21日から発熱と咳の症状が現れました。ルームメイトが一週間前からインフルエンザに罹患していたため、うつされたのだと思いました。幸い、シンガポールに来る前に大正風邪薬を準備していたので、すぐに服薬しました。ルームメイトにも薬を分けてあげたため、私の手元には3日分しか残っていませんでした。3日目には熱は下がったものの、喉に痰が絡み、ひどい咳と呼吸困難に見舞われました。呼吸が苦しくてほとんど眠れず、精神的にもかなり参ってしまいました。ところがその日は金曜日で、クリニックが開いているかわからず、保険証に記載された番号にも繋がりませんでした。そこで月曜日まで待ってCampus Asiaの事務所に連絡したのですが、その頃には咳のし過ぎで喉が腫れ上がり、まともに話すこともできない状態でした。大学のサポートで保険医療サービスを利用することになり、保険会社が最寄りのクリニックを紹介してくれ、タクシーでの受診を勧められました。
紹介されたクリニックは日本風の医院で、スタッフもシンガポール人医師も日本語が話せるため、とても心強く感じました。医師はCOVID-19、マイコプラズマ、ウイルス検査を実施しましたが、すでに服薬してから約7日が経過していたためか、全て陰性でした。そこで血液検査を行い、呼吸器の細菌感染として治療することになりました。ところが処方薬を服用しても症状は改善しませんでした。夜横になると気道が狭窄する感じがして、息を吸うことと吐くことを同時に行うのが非常に困難でした。日本では、このような場合、医師は気管支拡張薬を処方し、同じ効果のある貼り薬も併用して患者の呼吸を楽にしてくれます。しかしシンガポールにはそうした薬がないようでした。医師に相談しても、気管支拡張薬の処方には消極的でした。やむを得ず寮に戻り、自分の免疫力に頼るしかありませんでしたが、その夜も眠ることができませんでした。
数日間まともに眠れず、精神的に限界に達していたため、再度病院を受診しました。医師が毎回あまり意味のない検査ばかりするのは、保険制度と関係があるのではないかと気づきました。そこで3回目の受診時、医師に率直に要求を伝えました:「今日はどんな検査でも協力しますが、気管支拡張薬を処方していただきたい。もしいただけないなら、自分でマレーシアのジョホールバルまで買いに行きます」。その結果、血中酸素濃度の測定やその他の検査を経て、ようやく希望する薬を処方してもらえました。その夜は症状が大幅に改善し、ぐっすり眠ることができました。

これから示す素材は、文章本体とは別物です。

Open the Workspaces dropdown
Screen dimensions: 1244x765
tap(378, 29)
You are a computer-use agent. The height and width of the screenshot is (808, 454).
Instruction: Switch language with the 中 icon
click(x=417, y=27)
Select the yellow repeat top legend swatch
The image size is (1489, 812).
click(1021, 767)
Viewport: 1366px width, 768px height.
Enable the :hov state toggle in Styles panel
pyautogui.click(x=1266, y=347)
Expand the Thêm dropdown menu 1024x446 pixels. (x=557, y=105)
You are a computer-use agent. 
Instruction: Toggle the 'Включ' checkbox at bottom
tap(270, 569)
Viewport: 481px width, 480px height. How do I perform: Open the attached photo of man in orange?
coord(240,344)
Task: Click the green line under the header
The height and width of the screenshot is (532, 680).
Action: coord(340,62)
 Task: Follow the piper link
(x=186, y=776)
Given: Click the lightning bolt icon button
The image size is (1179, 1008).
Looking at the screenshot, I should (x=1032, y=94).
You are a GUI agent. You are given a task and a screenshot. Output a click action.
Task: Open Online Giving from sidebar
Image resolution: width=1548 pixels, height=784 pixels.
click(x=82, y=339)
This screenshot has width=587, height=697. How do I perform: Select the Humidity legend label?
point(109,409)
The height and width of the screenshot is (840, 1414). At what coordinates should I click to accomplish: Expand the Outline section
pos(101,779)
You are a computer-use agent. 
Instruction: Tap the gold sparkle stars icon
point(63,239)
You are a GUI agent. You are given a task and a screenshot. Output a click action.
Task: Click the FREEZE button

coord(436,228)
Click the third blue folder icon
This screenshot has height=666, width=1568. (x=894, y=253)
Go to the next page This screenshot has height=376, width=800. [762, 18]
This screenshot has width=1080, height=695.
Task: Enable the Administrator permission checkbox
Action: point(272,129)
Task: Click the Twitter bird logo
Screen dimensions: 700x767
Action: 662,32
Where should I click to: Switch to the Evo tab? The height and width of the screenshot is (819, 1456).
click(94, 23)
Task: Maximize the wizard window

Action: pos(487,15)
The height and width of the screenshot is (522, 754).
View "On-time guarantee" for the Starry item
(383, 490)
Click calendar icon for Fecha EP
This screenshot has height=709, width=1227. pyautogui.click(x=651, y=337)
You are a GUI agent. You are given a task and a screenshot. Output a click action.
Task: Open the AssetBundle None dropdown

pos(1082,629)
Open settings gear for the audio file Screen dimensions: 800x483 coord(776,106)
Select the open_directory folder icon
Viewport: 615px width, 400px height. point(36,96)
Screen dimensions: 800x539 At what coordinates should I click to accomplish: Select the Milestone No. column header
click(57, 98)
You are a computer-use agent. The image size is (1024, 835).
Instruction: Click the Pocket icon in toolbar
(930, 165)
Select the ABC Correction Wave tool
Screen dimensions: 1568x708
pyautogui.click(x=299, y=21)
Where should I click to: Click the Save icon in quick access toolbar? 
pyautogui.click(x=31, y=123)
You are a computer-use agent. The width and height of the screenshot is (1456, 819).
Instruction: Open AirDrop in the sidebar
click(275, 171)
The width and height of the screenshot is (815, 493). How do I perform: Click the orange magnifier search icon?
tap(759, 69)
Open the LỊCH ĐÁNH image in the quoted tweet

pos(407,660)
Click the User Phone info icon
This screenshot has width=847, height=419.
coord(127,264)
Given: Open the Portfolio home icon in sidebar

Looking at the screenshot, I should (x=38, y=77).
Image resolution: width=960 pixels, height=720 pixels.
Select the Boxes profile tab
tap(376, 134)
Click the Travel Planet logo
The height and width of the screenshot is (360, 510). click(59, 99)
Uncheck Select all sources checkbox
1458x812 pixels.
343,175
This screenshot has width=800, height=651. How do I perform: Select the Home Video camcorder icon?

ただし咳は依然として続いており、主な原因は後鼻漏と喉に溜まった大量の分泌物でした。処方された薬を詳しく調べてみると、第一世代の抗ヒスタミン薬と2種類の去痰薬でした。日本では花粉症患者が多いため抗アレルギー薬の開発が進んでおり、通常は第二世代や第三世代の薬剤を使用します。処方された第一世代の薬は私には効果がありませんでした。また、去痰薬の一つであるレフトースは、日本では臨床的に無効として販売中止になった薬剤でした。もう一つの去痰薬は効果的でしたが、医師に相談したところ、適切な用量での処方を拒否されました。ところがこの薬は市販薬であることがわかったので、頻繁に通院するのも面倒だと思い、自分で薬局に買いに行き、規定用量で3日間服用したところ、咳はほぼ治まりました。
まとめ
今回の受診経験から、シンガポールは日本と同様に効率的な段階的医療制度を採用していますが、日本が専門特化した一次診療所中心であるのに対し、シンガポールは総合診療所が中心という違いがあります。これにより、医師が特定の疾患分野に精通することが難しくなる傾向があります。そのため、シンガポールで病気になった場合は、医師との対話において自分のニーズを明確に伝えられるよう、事前に関連する処方薬について調べておくことをお勧めします。
また、私の経験が特例かどうかはわかりませんが、処方された薬の多くが市販薬レベルで、日本での使用状況とも違いがあったため、万が一に備えて日本の薬を多めに持参することをお勧めします。さらに、日本人向けのクリニックの中には年中無休のところもあるため、医療ニーズが生じた際は平日を待つ必要はなく、いつでも保険会社に連絡可能です。最後に、日本人医師のいるクリニックもあることがわかったので、保険会社に日本人医師の診察を要求することもできます。日本人医師の方が日本国内の薬事情に精通しており、より適切な治療を受けられる可能性があります。
今後のCampus Asiaの学生の皆さんが医療サービスを利用する事態に遭遇しないことを心から願っています。
添付した写真は診療所の隣にあった広告で、面白いと思って撮影しました。海外でも塾に通って勉強するんですね。